Now precomputation is calculating all the prime numbers in a range say 1 to N
and not a single number. This is helpful when there are lots of queries.
Initially all the numbers is range marked true ,(assume all are prime) then All the composite number are marked false with the help of the nested loops.
You can read more about it here http://www.geeksforgeeks.org/sieve-of-eratosthenes/.
It’s a little hard to explain it completely but after reading if you get any doubt please revert back
for ex 11 is a prime number but
21%11!=0…
so only 7 and 3 are the prime numbers whose multiplication is 21.
in another case where number is 4 there is only one prime number that is 2.
in this case 2 will be multiplied by 2 and there multiplication is 4 equals to the given number.
if number itself is a prime number
than numbers are 1 and number
itself…
**EXPLAINATION :**
you can get it by just taking the modulus of given number from the number which are greater than 1 and less than
the given number and after operations there answer should be zero.And calculate only those number which are prime number and there multiplication equal to given number.
I don’t think, it’s is a good approach to solve.Prime factorization can give you result in O(log N) time.
@ayushagg31: Can you prime factorize in (log N) time without applying sieve?
log(N) prime factorization is kind of an illusion. It hides the O(n) complexity of Sieve. If you know any logic of prime factorization in O(log N), then do let me know. I would also like to learn such an amazing algorithm.
You are asking a question in an answer! Also, please let me know the sqrt(N) prime factorization algorithm you are referring to? You could google prime factorization in log N, and you will see many implementations where prime factorization is achieved in log N time BUT after SIEVE which takes O(n).
Such logics are useful for query problems.

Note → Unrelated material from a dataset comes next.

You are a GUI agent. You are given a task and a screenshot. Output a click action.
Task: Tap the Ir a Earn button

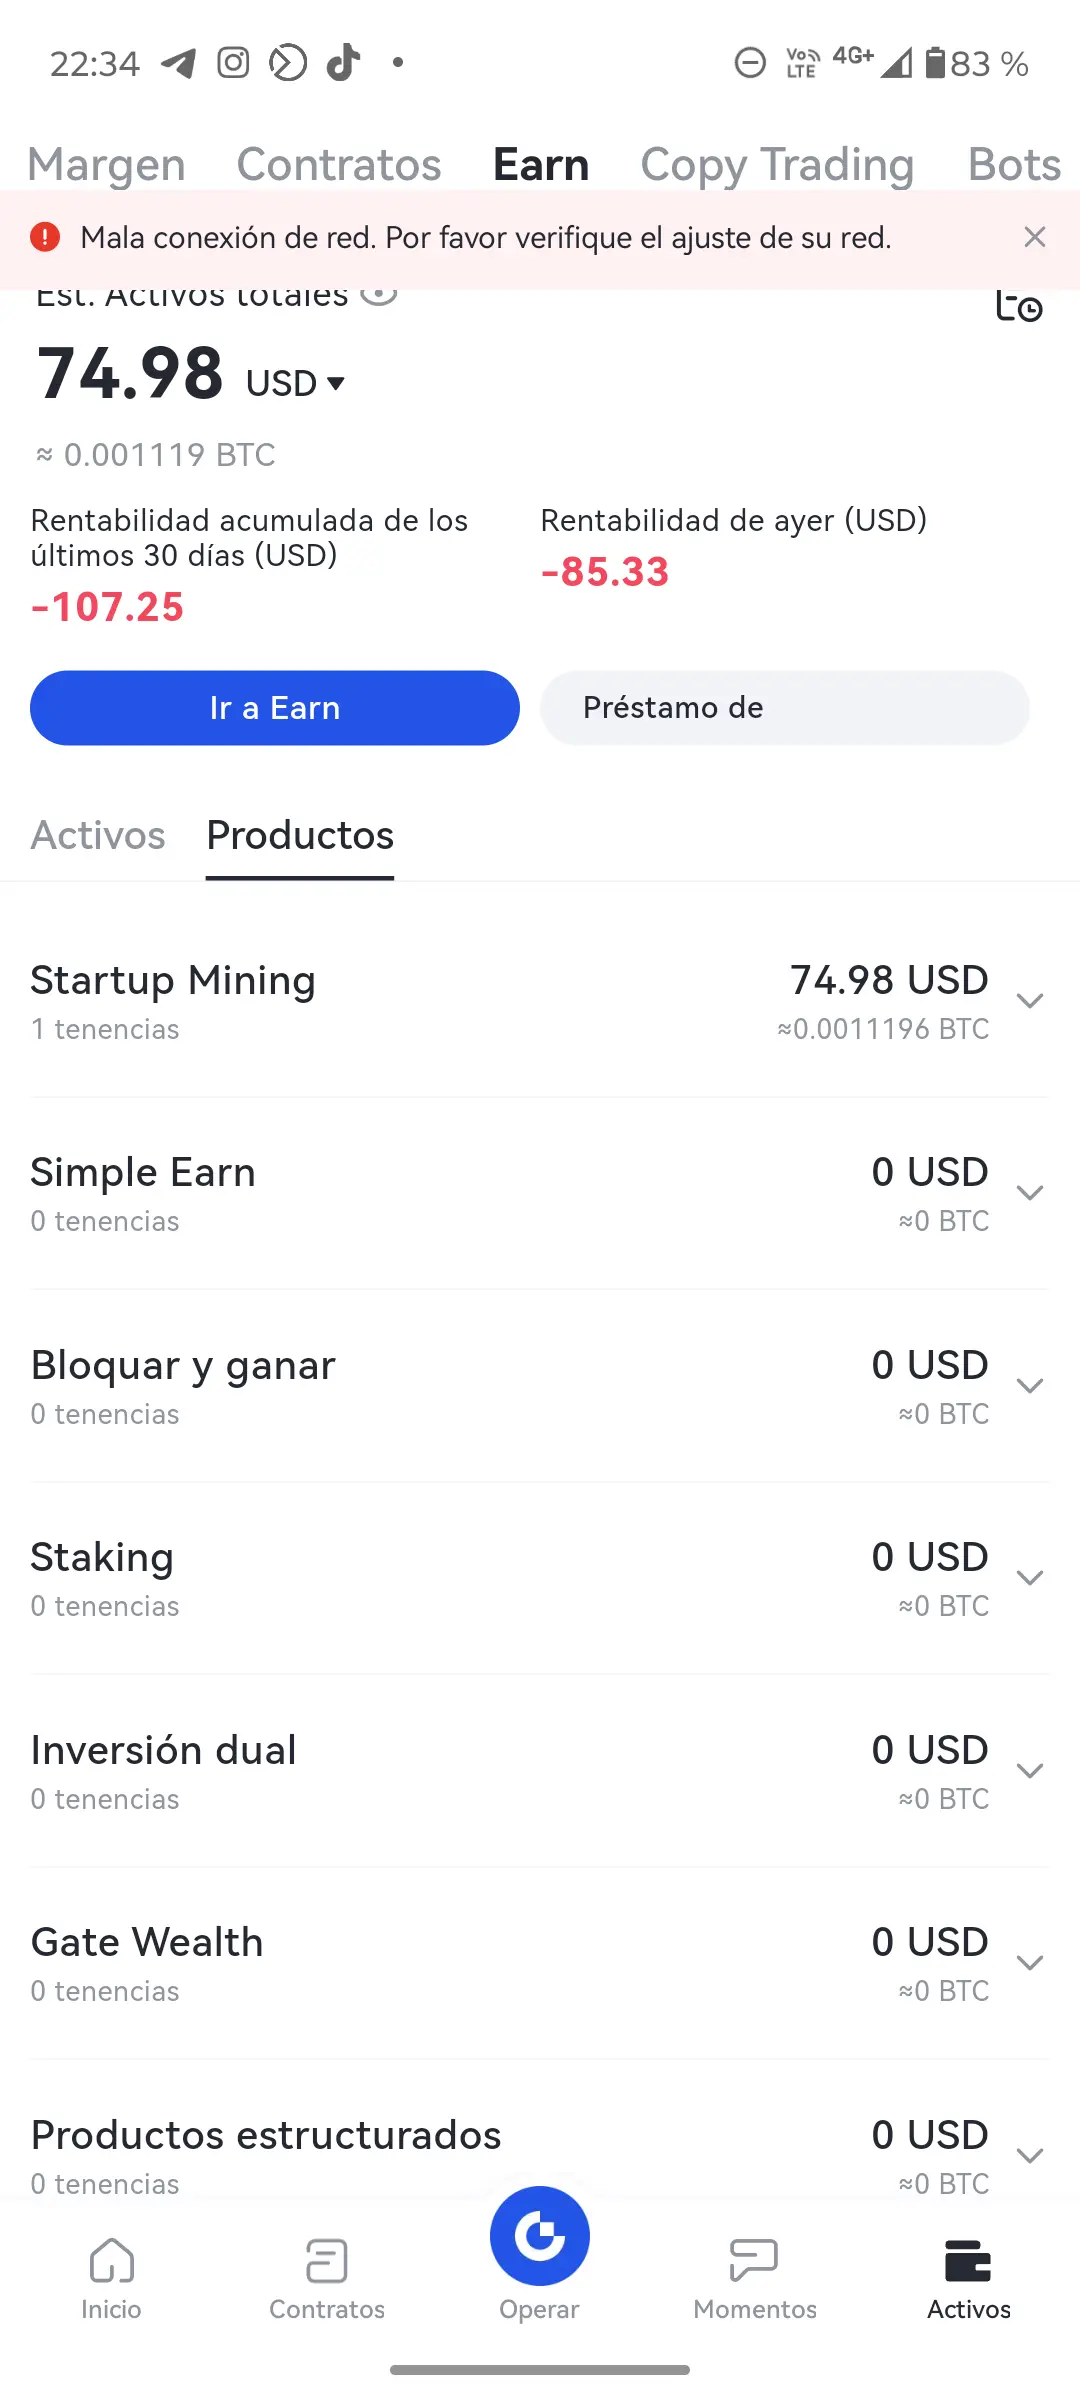pyautogui.click(x=275, y=708)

My bad :(.I actually understand it wrong, it’s actually O(log N) after sieve.The thing is, I am very lazy, when it comes to calculating complexity, so didn’t cross check it.Pardon my mistake and pls, don’t kill me for that(just kidding).
Thanks, @utkalsinha for correcting me and Sorry @vishesh_345 for my innocent mistake.
http://www.geeksforgeeks.org/print-all-prime-factors-of-a-given-number/ prime factorisation in sqrt(n)
I think its better to find prime factors of given number by prime factorization,compare to find all prime factors upto given number(seive method).Because time complexity of prime factoriazation-O(sqrtn) compared to second method-O(n)
for n=8
factors[0]=2
factors[1]=4(becoz at the end of for loop,n=4 which is >2)
so ur code first of all dont produces prime factors?
Sieve takes O(sqrt n) for prime factorization.so for one than one querry it will be O(nsqrt(n)).So @utkalsinha how o(n).Also i want to know that below given pseudocode by @divyansh_gaba is seive algorithm? Or seive is something else . And i notice there is word “precomputation” discussed always with seive ? What it means ?plz help me im newbie for these concept.
Sieve takes O(sqrt n) for prime factorization.so for one than one querry it will be O(nsqrt(n)).So @utkalsinha how o(n).Also i want to know that below given pseudocode by @divyansh_gaba is seive algorithm? Or seive is something else . And i notice there is word “precomputation” discussed always with seive ? What it means ?plz help me im newbie for these concept.